The expression level of three genes was conducted between adjacent normal tissues and LUSC tissues. We found that all the three genes were upregulated in LUSC tissues compared with in normal tissues (Figure 3).
Construction of the three-gene signature to predict patient prognosis
To predict patient’s prognosis using glycolysis-related genes expression, a prognostic risk model was developed based on the regression coefficients of multivariate Cox
regression model to weight the expression level of each gene in the three-gene signature:
risk score=0.1598 × expression value of HKDC1 + 0.1571× expression value of ALDH7A1 + (-0.2636) × expression value of MDH1. Owing to 6 of 501 patients lacked the data of survival time, a total of 495 patients were included in the survival analysis. According to the risk score formula, patients were classified into the high-risk (n=247) and the low-risk group (n=248) with a medial value of risk score as a cut-off (Figure 4A). The survival time of each patient was shown in Figure 4B. As shown in Figure 4D, patients in high-risk group had a shorter survival than in low-risk group (p<0.001). The 3-year and 5-year survival rates of patient in high-risk group were 45.4% and 35.0%, respectively. However, the 3-year and 5-year survival rates of low-risk group were 71.9% and 58.1%, respectively. Additionally, a heatmap presented the expression profiles of three mRNAs (Figure 4C). As the risk score increased in the patients with LUSC, the mRNA expression of HKDC1 and ALDH7A1 was obviously upregulated; in contrast, the mRNA expression of MDH1 was downregulated. The area under the receiver operating characteristic (ROC) curve (AUC) for the risk score at 1, 3, and 5-year overall survival were 0.629, 0.665, and 0.636, respectively. (Figure 5).
------------
TASK REQUIREMENTS:
1) Rewrite the paragraph of the three-gene signature passage that begins "To predict patient’s prognosis" as a short bulleted list that keeps its main facts.
2) Summarize the three-gene signature passage in two sentences.
The entries that come after the three-gene signature passage have no connection to it.

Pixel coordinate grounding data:
------------
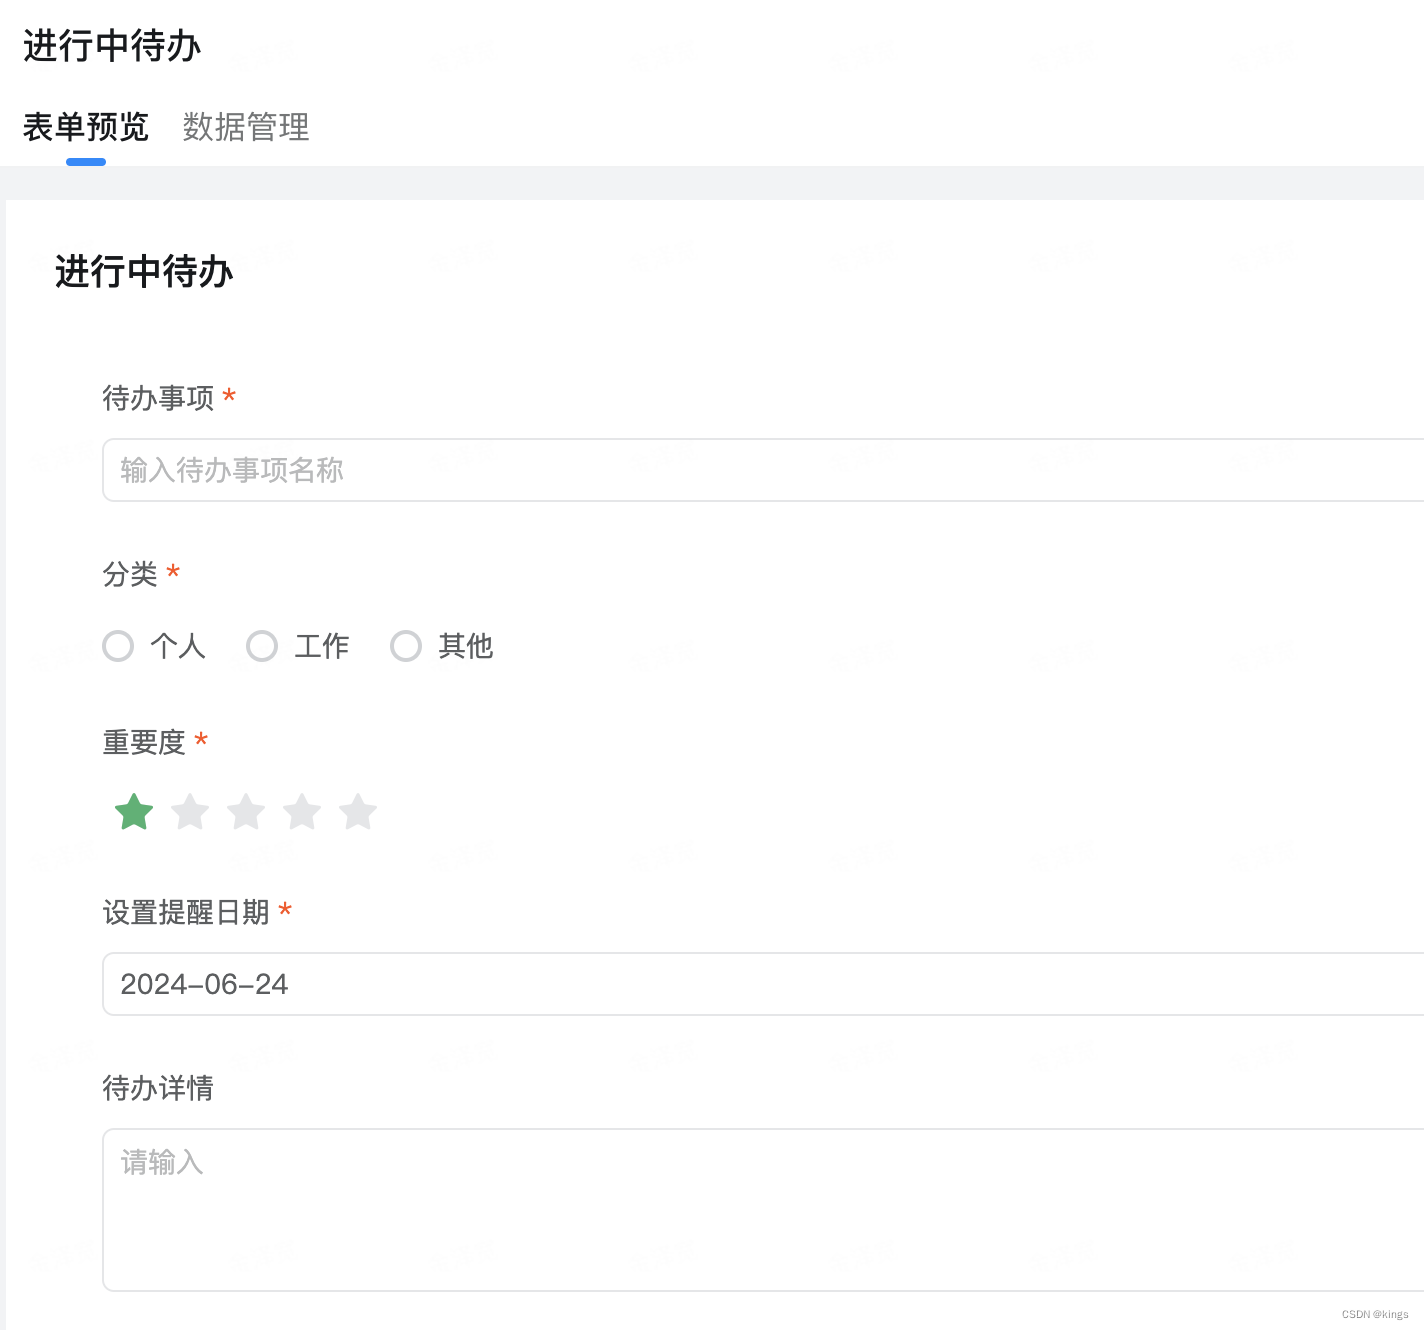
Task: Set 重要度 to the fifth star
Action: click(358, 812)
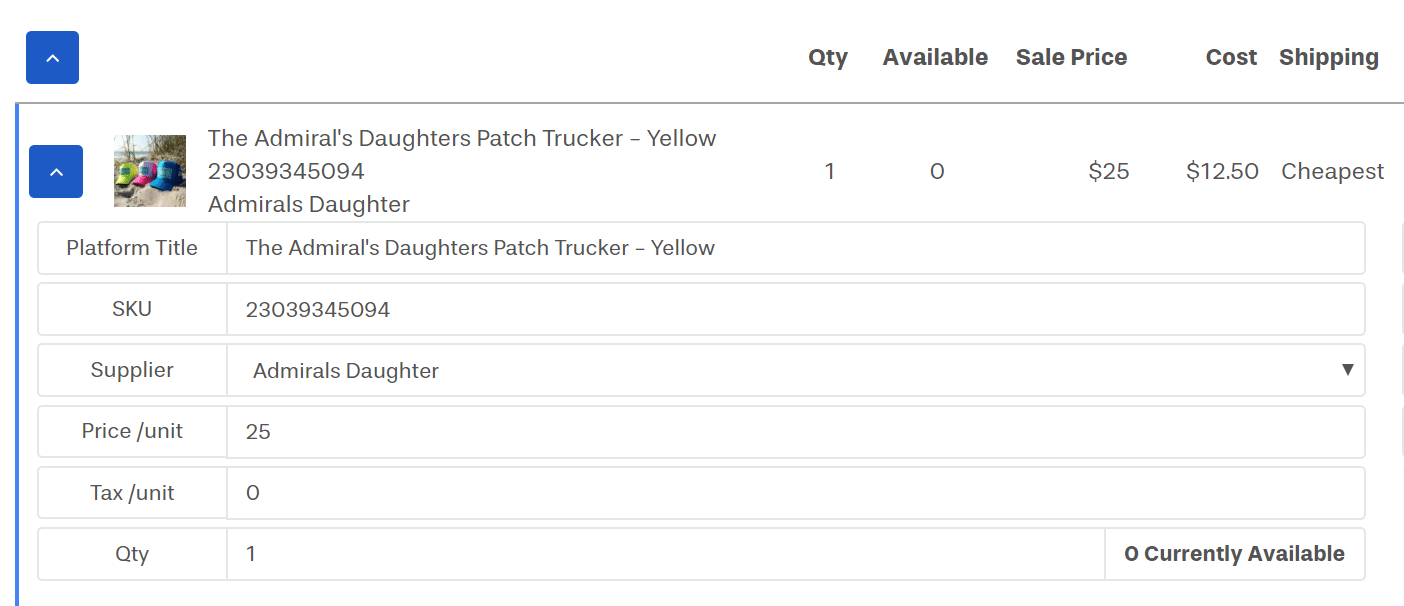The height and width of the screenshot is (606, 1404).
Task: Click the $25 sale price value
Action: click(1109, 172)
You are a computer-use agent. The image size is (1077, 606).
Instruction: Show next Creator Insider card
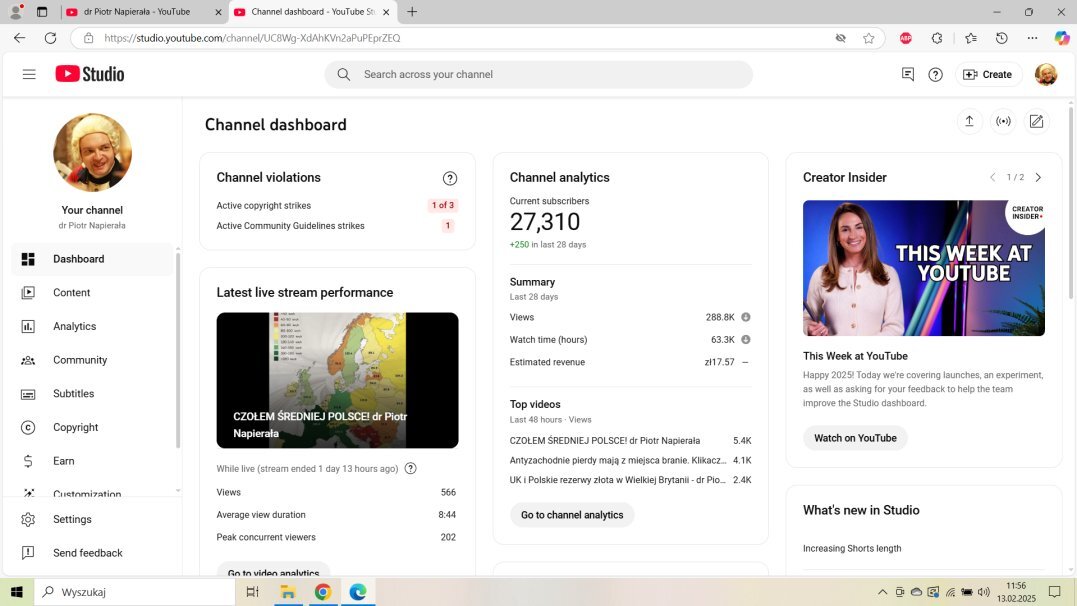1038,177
------------
RESPONSES IN ORDER:
1)
- A prognostic risk model weights each gene's expression using regression coefficients from a multivariate Cox regression model.
- Risk score = 0.1598 × HKDC1 expression + 0.1571 × ALDH7A1 expression + (−0.2636) × MDH1 expression.
- Six of 501 patients lacked survival time data, so 495 patients were included in the survival analysis.
- Patients were split into a high-risk group (n=247) and a low-risk group (n=248).
- The high-risk group had shorter survival (p<0.001).
- The 3-year and 5-year survival rates were 45.4% and 35.0% in the high-risk group and 71.9% and 58.1% in the low-risk group.
- As the risk score rose, HKDC1 and ALDH7A1 expression went up and MDH1 expression went down.
- The ROC AUC values for the risk score at 1, 3 and 5 years were 0.629, 0.665 and 0.636.

2) All three genes were upregulated in LUSC tissues compared with adjacent normal tissues, and a risk score weighting the expression of HKDC1, ALDH7A1 and MDH1 was built from a multivariate Cox regression model. Patients in the high-risk group had shorter survival than those in the low-risk group (p<0.001), with 3-year and 5-year survival rates of 45.4% and 35.0% compared with 71.9% and 58.1%.